Included as part of the PRECAUTIONS section.

PRECAUTIONS

Tachycardia

Fenoldopam causes a dose-related tachycardia, particularly with infusion rates above 0.1 mcg/kg/min in adults and > 0.8 mcg/kg/min in pediatric patients. Tachycardia in adults may diminish with continued therapy at doses of fenoldopam of < 0.1 mcg/kg/min.

Hypokalemia

Hypokalemia has been observed after less than 6 hours of fenoldopam infusion. Hypokalemia reflects a pressure natriuresis with enhanced potassium-sodium exchange or a direct drug effect. Monitor serum potassium levels.

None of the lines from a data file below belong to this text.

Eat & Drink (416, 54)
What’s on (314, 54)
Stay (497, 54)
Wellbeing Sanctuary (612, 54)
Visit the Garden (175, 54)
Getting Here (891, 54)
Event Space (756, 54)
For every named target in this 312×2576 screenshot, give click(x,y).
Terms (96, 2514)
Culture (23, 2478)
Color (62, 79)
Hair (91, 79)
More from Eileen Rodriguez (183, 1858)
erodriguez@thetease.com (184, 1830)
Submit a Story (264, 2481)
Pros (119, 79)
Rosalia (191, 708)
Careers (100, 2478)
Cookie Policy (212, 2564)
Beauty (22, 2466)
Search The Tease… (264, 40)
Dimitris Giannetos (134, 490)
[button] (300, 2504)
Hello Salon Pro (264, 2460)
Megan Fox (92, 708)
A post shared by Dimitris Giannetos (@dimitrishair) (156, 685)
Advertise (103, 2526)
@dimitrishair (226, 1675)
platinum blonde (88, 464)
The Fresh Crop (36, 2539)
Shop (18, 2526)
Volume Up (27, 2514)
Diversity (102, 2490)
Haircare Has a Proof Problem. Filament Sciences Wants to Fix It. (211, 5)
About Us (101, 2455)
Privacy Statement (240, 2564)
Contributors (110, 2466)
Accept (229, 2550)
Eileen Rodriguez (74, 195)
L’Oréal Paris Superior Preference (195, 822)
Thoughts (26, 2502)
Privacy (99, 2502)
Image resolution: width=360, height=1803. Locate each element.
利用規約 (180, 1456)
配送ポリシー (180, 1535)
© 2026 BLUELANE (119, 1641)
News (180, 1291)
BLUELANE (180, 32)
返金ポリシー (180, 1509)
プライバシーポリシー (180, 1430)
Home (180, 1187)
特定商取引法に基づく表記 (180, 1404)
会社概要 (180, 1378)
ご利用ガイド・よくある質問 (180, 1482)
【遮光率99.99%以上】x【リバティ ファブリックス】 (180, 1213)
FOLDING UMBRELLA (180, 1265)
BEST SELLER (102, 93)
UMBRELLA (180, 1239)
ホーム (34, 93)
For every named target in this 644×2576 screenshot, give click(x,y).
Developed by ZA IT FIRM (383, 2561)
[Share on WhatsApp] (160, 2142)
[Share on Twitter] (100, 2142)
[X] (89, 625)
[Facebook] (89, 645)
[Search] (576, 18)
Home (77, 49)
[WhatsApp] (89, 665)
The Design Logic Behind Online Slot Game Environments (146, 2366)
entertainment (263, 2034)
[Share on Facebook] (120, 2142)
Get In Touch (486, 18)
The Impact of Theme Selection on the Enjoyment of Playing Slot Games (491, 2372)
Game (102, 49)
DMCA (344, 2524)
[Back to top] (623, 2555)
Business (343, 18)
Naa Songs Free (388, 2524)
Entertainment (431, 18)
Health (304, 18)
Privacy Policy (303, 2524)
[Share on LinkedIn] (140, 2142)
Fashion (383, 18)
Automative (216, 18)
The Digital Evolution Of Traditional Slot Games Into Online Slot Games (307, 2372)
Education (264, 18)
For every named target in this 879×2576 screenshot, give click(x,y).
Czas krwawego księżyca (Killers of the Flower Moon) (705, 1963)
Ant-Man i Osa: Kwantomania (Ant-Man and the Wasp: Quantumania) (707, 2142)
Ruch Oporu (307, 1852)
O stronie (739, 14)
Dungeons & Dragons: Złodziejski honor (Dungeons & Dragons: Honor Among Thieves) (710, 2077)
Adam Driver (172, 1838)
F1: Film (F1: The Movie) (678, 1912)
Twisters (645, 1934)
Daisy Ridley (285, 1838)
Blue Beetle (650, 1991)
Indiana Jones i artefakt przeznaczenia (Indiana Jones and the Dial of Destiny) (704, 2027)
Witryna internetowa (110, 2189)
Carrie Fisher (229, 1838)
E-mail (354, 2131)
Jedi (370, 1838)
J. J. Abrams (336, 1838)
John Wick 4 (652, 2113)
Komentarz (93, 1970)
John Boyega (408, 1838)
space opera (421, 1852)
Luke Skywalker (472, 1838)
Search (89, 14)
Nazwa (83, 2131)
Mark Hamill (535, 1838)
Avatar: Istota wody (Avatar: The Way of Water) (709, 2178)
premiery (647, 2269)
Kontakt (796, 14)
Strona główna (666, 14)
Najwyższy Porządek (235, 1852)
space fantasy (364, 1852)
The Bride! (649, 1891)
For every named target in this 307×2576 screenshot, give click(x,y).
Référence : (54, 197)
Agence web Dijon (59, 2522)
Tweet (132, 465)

Increased Intraocular Pressure

In a clinical study of 12 patients with open-angle glaucoma or ocular hypertension (mean baseline intraocular pressure was 29.2 mm Hg with a range of 22 to 33 mm Hg), infusion of fenoldopam at escalating doses ranging from 0.05 to 0.5 mcg/kg/min over a 3.5 hour period caused a dose-dependent increase in intraocular pressure (IOP). At the peak effect, the intraocular pressure was raised by a mean of 6.5 mm Hg (range -2 to +8.5 mm Hg, corrected for placebo effect). Upon discontinuation of the fenoldopam infusion, the IOP returned to baseline values within 2 hours.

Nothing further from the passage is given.